Groovewise

Eric Reed Groovewise Smoke Sessions ****

Recorded live over a couple of evenings at New York club Smoke, this solidly presented quartet record from the distinguished Thelonious Monk-influenced pianist Eric Reed, a big part of the Wyntonite world in the 1990s, joined here by the imaginative saxophonist Seamus Blake, Pat Metheny Unity Group bassist Ben Williams, and name drummer Gregory Hutchinson, begins with a Clifford Jordan composition, ‘Powerful Paul Robeson’, from Glass Bead Games an album Reed in the notes says has “this early 70s vibe, soul, and all of that. It was a significant record, especially during that period.”

Groovewise is mostly an album of Reed tunes (its not about ‘groove’ in the quasi-funk sense at all, more an unbuttoned connoisseur’s acoustic jazz sound), with Christian McBride’s best known composition ‘The Shade of the Cedar Tree’ the additional compositional input, Blake mining deep down to the very lowest regions of his instrument’s register. Reed pays tribute to “the cats”, referencing Mulgrew Miller on ‘The Gentle Giant’ and Marian McPartland on ‘Una Mujer Elegante.’
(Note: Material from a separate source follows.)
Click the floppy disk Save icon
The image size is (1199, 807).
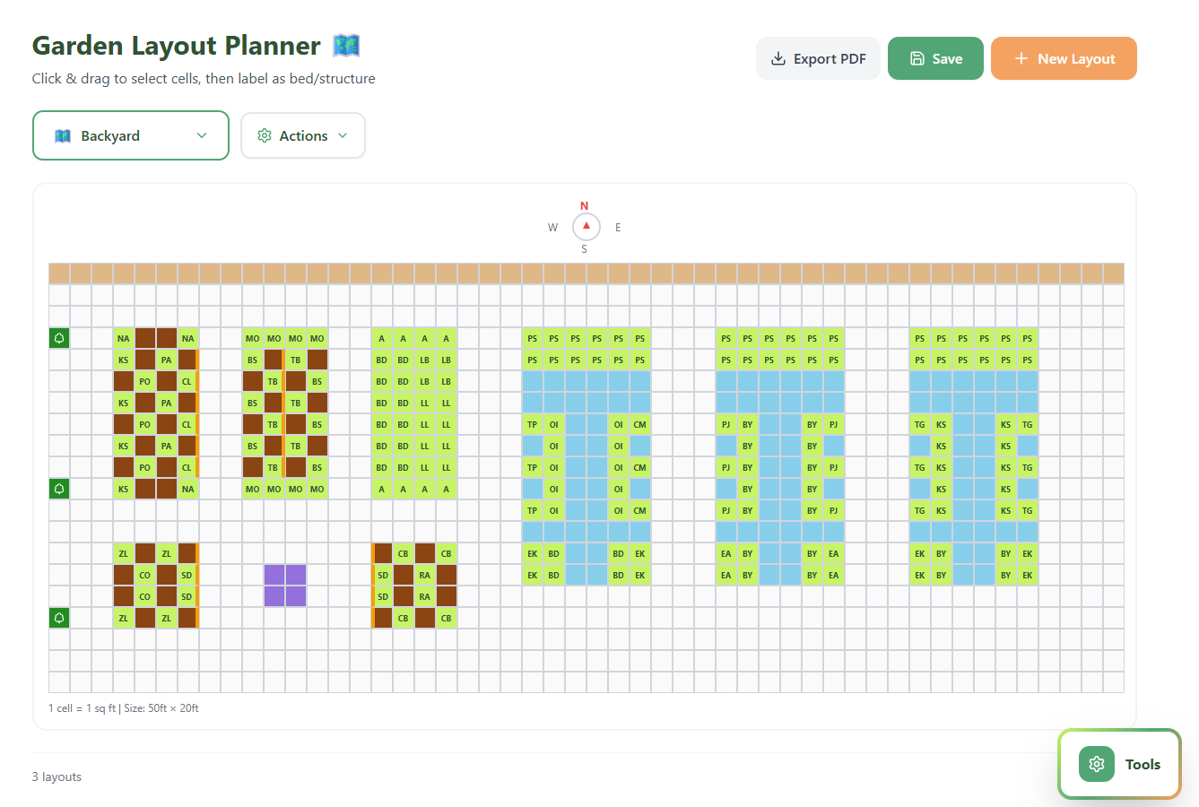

The sound quality is excellent, you actually forget, not that you necessarily need to, that it’s a live album as is the playing and overall conception. There’s nicely caught audience reaction, however, at the end of Una Mujer Elegante so you can gauge the room ambient sound, and there’s clapping along even on the Bill Withers-channelling ‘Lean on Me’ intro to the title track. Next best thing listening to this to being there breathing the same air in this Harlem room that Reed comments is “musician-friendly and people friendly”. The modern mainstream piano tradition that used to be best exemplified by John Hicks and Mulgrew Miller is in very safe hands.